*** SOURCE MATERIAL

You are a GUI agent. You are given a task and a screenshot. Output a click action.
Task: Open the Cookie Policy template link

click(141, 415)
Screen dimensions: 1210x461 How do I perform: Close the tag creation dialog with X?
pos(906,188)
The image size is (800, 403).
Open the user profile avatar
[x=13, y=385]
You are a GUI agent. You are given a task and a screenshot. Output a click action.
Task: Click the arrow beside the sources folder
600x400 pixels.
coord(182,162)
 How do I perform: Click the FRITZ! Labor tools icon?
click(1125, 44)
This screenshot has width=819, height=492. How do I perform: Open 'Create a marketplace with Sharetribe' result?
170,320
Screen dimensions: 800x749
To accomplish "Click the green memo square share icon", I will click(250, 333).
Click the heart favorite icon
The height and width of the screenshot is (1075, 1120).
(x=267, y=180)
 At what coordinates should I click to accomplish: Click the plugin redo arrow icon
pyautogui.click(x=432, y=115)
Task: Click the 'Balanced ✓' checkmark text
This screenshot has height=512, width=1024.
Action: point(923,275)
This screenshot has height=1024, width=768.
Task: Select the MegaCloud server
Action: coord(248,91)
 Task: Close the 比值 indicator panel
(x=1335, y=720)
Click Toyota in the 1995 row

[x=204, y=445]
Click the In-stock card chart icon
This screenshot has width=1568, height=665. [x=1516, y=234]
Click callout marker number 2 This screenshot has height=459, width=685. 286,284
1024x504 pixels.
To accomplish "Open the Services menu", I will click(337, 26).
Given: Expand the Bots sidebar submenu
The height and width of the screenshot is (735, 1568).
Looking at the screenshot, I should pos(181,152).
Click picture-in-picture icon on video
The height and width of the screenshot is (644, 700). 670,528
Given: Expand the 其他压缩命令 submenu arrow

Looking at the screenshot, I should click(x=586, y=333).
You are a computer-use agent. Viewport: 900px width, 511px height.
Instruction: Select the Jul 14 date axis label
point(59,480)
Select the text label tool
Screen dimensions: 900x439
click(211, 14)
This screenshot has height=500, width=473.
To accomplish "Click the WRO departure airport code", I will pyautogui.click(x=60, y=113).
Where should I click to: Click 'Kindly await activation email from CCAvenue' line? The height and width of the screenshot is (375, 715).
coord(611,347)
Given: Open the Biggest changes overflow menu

******

**ABOUT THIS EXERCISE:**
Word for word, restate all of the entries.

**TASK SOLUTION:**
You are a GUI agent. You are given a task and a screenshot. Output a click action.
Task: Open the Cookie Policy template link

click(141, 415)
Screen dimensions: 1210x461 How do I perform: Close the tag creation dialog with X?
pos(906,188)
The image size is (800, 403).
Open the user profile avatar
[x=13, y=385]
You are a GUI agent. You are given a task and a screenshot. Output a click action.
Task: Click the arrow beside the sources folder
600x400 pixels.
coord(182,162)
 How do I perform: Click the FRITZ! Labor tools icon?
click(1125, 44)
This screenshot has width=819, height=492. How do I perform: Open 'Create a marketplace with Sharetribe' result?
170,320
Screen dimensions: 800x749
To accomplish "Click the green memo square share icon", I will click(250, 333).
Click the heart favorite icon
The height and width of the screenshot is (1075, 1120).
(x=267, y=180)
 At what coordinates should I click to accomplish: Click the plugin redo arrow icon
pyautogui.click(x=432, y=115)
Task: Click the 'Balanced ✓' checkmark text
This screenshot has height=512, width=1024.
Action: point(923,275)
This screenshot has height=1024, width=768.
Task: Select the MegaCloud server
Action: coord(248,91)
 Task: Close the 比值 indicator panel
(x=1335, y=720)
Click Toyota in the 1995 row

[x=204, y=445]
Click the In-stock card chart icon
This screenshot has width=1568, height=665. [x=1516, y=234]
Click callout marker number 2 This screenshot has height=459, width=685. 286,284
1024x504 pixels.
To accomplish "Open the Services menu", I will click(337, 26).
Given: Expand the Bots sidebar submenu
The height and width of the screenshot is (735, 1568).
Looking at the screenshot, I should pos(181,152).
Click picture-in-picture icon on video
The height and width of the screenshot is (644, 700). 670,528
Given: Expand the 其他压缩命令 submenu arrow

Looking at the screenshot, I should click(x=586, y=333).
You are a computer-use agent. Viewport: 900px width, 511px height.
Instruction: Select the Jul 14 date axis label
point(59,480)
Select the text label tool
Screen dimensions: 900x439
click(211, 14)
This screenshot has height=500, width=473.
To accomplish "Click the WRO departure airport code", I will pyautogui.click(x=60, y=113).
Where should I click to: Click 'Kindly await activation email from CCAvenue' line? The height and width of the screenshot is (375, 715).
coord(611,347)
Given: Open the Biggest changes overflow menu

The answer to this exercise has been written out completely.